Les Boréales was acquired by IBUS in 2000 for an amount of 9 million and was sold last month for an amount of 7.9 million to a French, private investor. The two independent buildings have a total net lettable area of 5,026 m² and are located in Courtaboeuf, a business district near Paris.
Both buildings are currently entirely let. The properties faced substantial vacancy of around 25% in recent years, which has been solved by an active letting policy by IBUS.
The office market in Courtaboeuf is weak, which is reflected in downward pressure on rents, significant tenant incentives and substantial vacancy of space in the market.
The office park Courtaboeuf was set up for big ICT companies like HP, Microsoft and Apple. However, a number of these tenants has moved in recent years, implying that small and mid sized tenants are dominating the market these days. This has had a negative impact on the already weak market Courtaboeuf.
As a result of the fact that there is no short term expectation for a recovery of the market and the property is currently fully let, it was decided to sell the buildings.
Pepijn Morshuis, Managing Director at The IBUS Company: "The office market in Courtaboeuf, where the office properties named Les Boréales are located, has been struggling for years. We are satisfied that we have been able to eliminate the entire vacancy in the buildings.

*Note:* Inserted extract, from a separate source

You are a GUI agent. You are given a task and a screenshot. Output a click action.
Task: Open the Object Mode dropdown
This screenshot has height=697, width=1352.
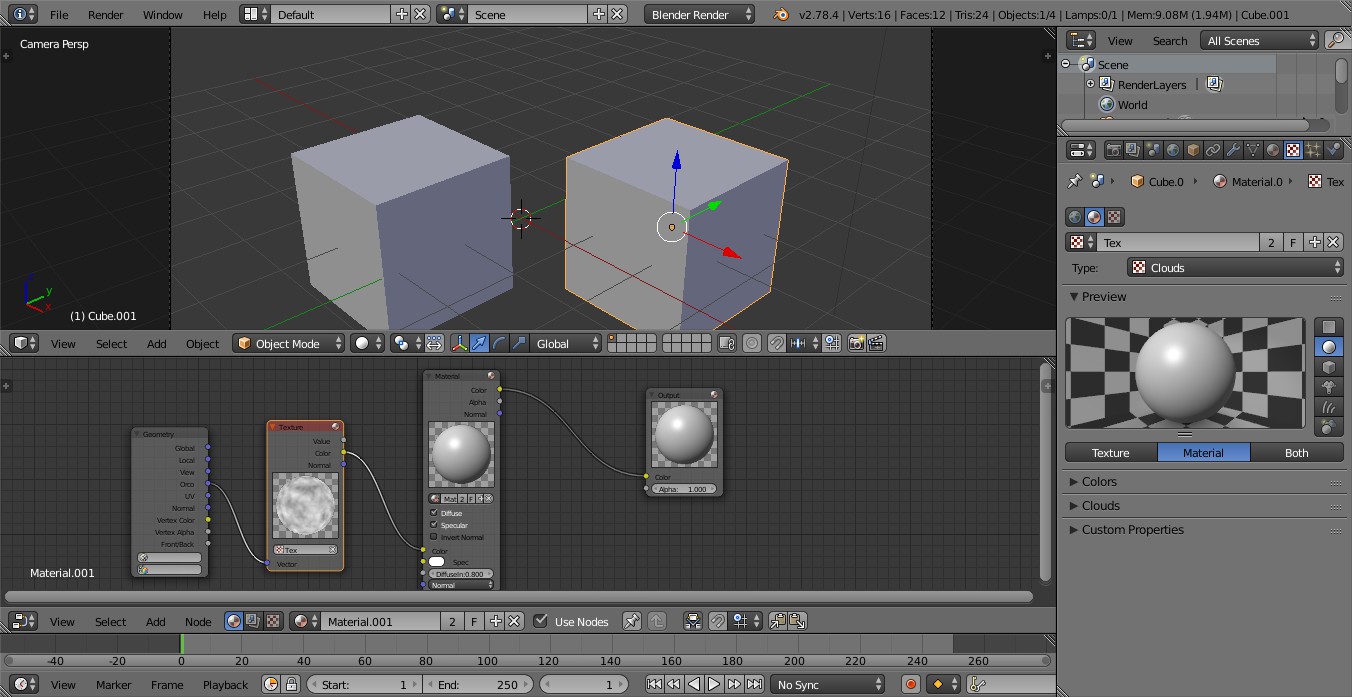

Real estate investors are focusing these days on 'core' assets of high quality in strong submarkets.
"Unfortunately, Courtaboeuf does not fall into this category. We do not rule out that the vacancy in Les Boréales will increase again over time. As a result, a sale of the assets at a later stage would probably result in a lower sales price. Therefore, we are satisfied that we have been able to finalize this process with an acceptable result. The realized sales price for the assets in combination with the annual achieved returns implies that investors have received their investment back and achieved a small, positive return."